TASK DESCRIPTION
What you should end up with is an exact copy of the lines from the one holding "Delete the Developers user group" through the last line of the entries below, both included, and nothing else; leave every picture out.

MATERIAL PROVIDED
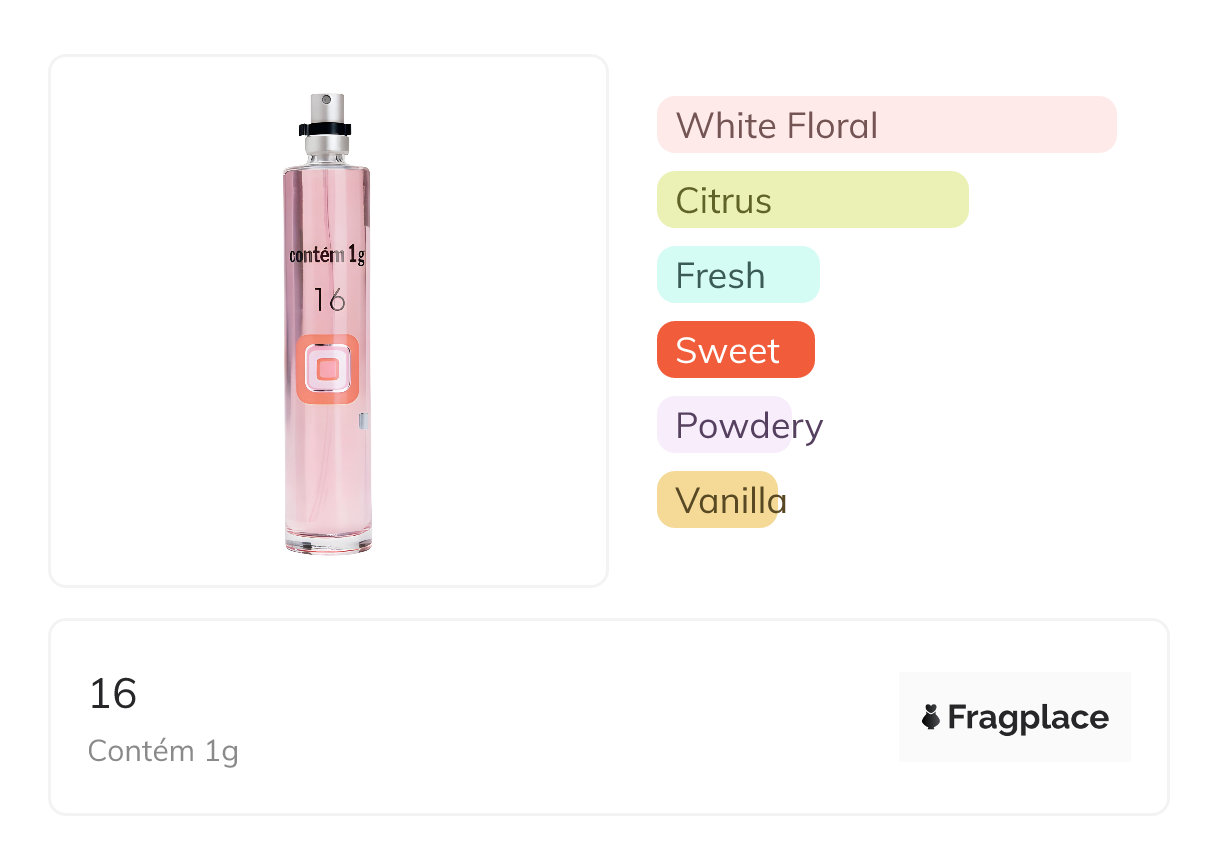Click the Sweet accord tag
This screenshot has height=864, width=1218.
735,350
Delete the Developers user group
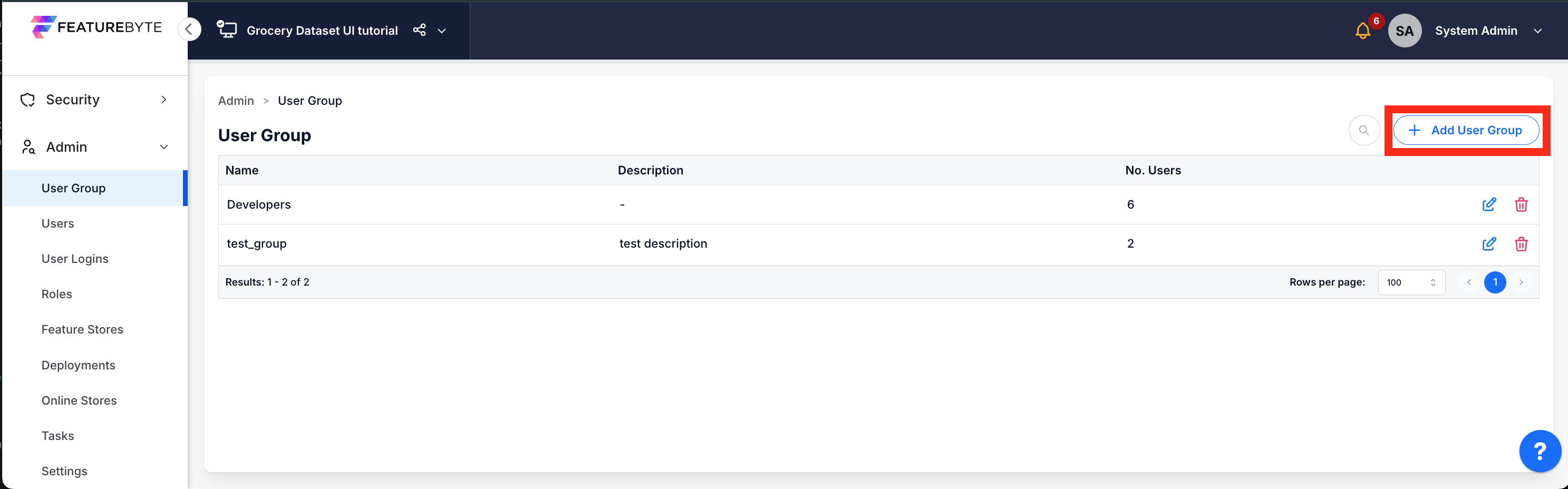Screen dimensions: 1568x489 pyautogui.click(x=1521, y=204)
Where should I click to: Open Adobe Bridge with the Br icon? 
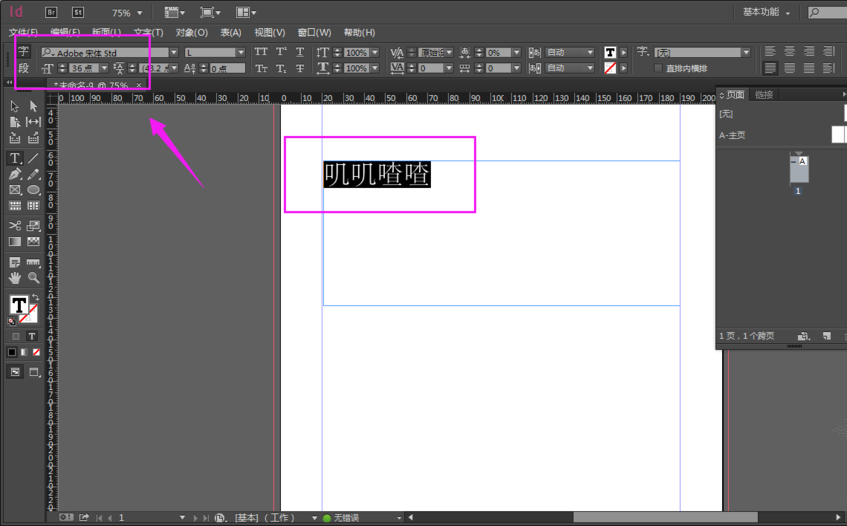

RESULT OF THIS TASK
Delete the Developers user group
Screen dimensions: 1568x489 pyautogui.click(x=1521, y=204)
Where should I click to: Open Adobe Bridge with the Br icon? 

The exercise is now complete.